On Wed, November 14, 2007 11:11 am, Mike Kestner wrote:
>
> On Wed, 2007-11-14 at 17:23 +0100, Alexander Larsson wrote:
>
>> In the case you describe GetCells is a pretty core part of the
>> interface, and its clearly hard to not have it do much. However, that
>> doesn't mean there are times when its useful. For instance, the default
>> implementation of the method could call other methods on the interface,
>> allowing you to add an extended method with a fallback to the previous
>> unextended implementation.
>
> Which is probably no less ambiguous.  If I'm calling an extended method
> that I expect to take more information into account than the basic
> method, but all it does it discard my additional constraints or
> preferences and use an unextended method, then how do I know what I'm
> really getting as a consumer?

People argue for a thousand years already about what an "interface" should
mean. Different languages implement it in a different way (and some don't
implement it at all, yet are still "OO" allright). What does it have to
do with Gtk? Gtk interfaces can be extended, and the only requirement is
not to break existing code, namely it should cope well with existing
implementations of the interface which do not implement whatever new methods
are there.

So, Gtk breaks Gtk# because Gtk# developers assumed something wrong about
Gtk behavior, too bad. Perhaps it's a bad problem, such that it's better
to change Gtk to fix the problem, no idea, that's up to Gtk maintainers
(it does happen). But it's in no way something like "Gtk breaks holy
principles of OO => Gtk breaks compatibility". For me personally there is
no break here - just new API. But I don't do C# or Java, perhaps that's why.
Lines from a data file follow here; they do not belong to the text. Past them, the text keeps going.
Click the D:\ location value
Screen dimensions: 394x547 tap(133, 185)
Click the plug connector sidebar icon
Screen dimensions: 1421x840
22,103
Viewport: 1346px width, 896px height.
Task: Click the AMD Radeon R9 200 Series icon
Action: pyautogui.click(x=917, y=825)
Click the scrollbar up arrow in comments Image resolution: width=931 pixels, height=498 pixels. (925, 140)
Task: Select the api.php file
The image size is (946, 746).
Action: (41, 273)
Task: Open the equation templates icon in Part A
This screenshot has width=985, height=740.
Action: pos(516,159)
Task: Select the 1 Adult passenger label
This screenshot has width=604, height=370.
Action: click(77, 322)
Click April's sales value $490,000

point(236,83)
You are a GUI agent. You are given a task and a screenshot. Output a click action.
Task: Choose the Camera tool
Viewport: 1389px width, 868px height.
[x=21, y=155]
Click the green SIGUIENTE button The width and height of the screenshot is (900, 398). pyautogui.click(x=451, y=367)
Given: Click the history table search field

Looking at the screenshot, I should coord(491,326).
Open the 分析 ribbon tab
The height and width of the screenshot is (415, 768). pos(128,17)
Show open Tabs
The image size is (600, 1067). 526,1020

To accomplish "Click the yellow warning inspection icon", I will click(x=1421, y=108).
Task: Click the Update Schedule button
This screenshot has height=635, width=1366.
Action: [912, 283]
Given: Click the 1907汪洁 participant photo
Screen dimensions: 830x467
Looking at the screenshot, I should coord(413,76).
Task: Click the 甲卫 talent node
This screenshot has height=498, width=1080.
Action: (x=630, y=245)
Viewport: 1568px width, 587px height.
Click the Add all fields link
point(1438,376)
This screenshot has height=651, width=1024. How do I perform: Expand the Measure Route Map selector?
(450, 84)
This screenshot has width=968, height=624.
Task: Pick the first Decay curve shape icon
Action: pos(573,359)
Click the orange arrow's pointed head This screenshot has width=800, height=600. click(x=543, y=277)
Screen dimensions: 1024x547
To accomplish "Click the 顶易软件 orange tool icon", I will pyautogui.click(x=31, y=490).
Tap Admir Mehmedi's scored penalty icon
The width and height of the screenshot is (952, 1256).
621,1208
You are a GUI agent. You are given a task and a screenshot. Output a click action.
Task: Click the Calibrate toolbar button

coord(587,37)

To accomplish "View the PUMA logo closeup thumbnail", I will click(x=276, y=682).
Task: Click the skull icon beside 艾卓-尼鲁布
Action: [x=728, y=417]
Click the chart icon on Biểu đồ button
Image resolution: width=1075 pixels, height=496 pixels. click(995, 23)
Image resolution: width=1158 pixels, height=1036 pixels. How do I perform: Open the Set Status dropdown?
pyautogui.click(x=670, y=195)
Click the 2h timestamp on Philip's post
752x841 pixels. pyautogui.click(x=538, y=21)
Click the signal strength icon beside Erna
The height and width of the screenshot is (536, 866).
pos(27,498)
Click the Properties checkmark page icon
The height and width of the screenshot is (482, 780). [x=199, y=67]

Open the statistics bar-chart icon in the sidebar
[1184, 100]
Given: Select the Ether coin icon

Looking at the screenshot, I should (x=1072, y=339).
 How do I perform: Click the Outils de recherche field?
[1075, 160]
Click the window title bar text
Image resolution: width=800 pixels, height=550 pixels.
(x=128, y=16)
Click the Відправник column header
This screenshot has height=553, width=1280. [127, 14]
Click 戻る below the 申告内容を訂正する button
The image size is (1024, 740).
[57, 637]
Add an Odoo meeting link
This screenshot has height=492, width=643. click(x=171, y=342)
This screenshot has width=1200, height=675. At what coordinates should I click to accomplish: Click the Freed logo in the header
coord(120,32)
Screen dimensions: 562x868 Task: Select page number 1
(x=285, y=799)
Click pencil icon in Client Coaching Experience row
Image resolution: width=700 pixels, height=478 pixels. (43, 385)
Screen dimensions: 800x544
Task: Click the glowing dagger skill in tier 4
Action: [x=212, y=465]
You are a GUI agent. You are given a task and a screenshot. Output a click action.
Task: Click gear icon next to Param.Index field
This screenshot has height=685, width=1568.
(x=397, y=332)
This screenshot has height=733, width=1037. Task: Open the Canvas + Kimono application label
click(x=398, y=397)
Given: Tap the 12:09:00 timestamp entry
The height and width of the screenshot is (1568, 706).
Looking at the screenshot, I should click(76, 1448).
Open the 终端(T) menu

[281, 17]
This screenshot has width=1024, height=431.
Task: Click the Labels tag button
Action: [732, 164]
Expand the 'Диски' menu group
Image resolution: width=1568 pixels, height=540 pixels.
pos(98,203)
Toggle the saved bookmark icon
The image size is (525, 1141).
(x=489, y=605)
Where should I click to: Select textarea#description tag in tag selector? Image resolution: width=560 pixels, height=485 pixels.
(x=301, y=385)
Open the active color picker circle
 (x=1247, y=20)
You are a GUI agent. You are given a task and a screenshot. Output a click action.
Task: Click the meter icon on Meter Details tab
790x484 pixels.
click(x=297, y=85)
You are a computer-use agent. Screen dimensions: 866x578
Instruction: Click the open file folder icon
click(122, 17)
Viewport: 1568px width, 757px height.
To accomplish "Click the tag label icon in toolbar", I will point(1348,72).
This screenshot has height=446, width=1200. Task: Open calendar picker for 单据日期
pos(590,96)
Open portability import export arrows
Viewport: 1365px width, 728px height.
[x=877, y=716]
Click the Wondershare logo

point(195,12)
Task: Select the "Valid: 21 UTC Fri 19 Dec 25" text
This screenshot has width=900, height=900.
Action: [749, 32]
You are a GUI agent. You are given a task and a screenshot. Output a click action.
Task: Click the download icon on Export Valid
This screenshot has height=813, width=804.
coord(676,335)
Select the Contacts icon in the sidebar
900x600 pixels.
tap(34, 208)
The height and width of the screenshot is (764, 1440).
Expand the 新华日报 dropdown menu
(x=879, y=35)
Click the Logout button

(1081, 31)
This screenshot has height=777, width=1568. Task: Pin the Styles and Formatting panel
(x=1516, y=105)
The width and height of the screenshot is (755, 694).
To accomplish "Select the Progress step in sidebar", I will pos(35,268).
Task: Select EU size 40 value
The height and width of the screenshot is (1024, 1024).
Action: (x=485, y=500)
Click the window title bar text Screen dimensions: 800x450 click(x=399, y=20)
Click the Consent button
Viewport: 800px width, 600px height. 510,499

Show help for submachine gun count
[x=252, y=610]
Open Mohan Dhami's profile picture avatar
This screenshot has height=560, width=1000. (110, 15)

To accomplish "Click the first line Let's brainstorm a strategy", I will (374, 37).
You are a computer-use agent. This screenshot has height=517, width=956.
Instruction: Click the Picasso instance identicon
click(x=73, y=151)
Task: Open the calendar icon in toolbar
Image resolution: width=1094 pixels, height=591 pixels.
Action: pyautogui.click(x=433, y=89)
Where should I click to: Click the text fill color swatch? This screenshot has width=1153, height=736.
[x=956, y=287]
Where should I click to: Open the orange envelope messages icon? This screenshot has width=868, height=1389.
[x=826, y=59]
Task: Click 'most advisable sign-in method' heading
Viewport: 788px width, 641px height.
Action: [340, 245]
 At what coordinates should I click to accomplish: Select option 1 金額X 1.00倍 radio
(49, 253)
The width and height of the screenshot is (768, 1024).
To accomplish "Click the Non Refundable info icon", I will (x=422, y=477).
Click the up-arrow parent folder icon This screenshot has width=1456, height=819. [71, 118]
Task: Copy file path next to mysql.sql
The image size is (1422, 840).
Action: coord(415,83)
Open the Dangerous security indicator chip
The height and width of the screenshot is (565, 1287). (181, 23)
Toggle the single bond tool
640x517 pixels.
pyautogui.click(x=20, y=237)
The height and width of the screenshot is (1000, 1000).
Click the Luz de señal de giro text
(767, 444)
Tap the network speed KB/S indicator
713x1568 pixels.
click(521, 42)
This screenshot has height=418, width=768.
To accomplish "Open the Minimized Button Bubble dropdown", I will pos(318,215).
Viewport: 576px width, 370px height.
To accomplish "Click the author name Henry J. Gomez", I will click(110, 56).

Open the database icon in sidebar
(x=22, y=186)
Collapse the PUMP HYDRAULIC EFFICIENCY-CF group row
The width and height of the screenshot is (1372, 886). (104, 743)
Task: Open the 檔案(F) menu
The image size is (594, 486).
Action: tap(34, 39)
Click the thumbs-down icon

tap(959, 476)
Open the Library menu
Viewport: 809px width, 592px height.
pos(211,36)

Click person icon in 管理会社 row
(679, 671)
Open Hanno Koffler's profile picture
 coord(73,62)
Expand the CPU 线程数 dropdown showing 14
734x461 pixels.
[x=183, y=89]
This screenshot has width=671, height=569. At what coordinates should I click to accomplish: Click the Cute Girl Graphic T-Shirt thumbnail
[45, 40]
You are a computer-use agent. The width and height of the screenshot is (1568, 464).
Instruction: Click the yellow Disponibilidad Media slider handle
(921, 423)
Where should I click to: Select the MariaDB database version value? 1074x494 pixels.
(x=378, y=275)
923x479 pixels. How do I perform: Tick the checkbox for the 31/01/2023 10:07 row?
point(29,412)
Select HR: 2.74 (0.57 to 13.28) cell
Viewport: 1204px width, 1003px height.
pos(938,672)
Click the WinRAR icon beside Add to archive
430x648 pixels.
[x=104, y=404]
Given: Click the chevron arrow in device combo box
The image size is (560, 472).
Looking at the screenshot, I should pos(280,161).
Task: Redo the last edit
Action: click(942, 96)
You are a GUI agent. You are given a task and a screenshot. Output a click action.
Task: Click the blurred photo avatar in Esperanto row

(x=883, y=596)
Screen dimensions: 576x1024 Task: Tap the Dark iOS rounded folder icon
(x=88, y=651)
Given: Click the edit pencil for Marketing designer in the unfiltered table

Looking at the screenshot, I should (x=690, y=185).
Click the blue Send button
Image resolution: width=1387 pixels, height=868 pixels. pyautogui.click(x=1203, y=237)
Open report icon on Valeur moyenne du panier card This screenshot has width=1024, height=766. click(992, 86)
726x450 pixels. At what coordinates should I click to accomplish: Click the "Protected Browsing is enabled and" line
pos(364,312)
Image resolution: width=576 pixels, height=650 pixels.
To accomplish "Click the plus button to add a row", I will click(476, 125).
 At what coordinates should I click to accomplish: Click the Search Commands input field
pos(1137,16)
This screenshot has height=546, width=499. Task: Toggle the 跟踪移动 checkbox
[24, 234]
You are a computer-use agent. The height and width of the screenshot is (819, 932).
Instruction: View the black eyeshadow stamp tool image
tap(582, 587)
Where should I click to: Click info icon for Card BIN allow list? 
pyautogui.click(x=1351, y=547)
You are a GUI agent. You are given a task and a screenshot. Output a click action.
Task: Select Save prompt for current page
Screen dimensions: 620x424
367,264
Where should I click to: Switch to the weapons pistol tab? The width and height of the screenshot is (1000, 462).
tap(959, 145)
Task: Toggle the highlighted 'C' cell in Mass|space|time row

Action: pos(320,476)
>> Another example is an interface that is a bit more generic, like GFile
>> in libgio. You could add a new file operation that wasn't previously
>> supported in a compatible way by having the default operation return a
>> G_IO_ERROR_NOT_SUPPORTED. Code using this have to expect that errors can
>> happen anyway, as some backends might not be able to implement all
>> operations.
>
> I'm not sure I follow the example.  I agree it's possible write an
> interface method in a manner to make it clearer that failure is
> possible.  If you are saying that using this mechanism to provide
> optional interface methods is a good strategy, I would argue that
> providing a new interface to advertise the new capability is even
> better.  You can make it clear at compile time what capabilities the
> object supports.

And this should be argued on case by case basis, no? Like, is it better
to extend GtkCellLayoutIface or to add GtkCellLayoutHaveGetCellsIface?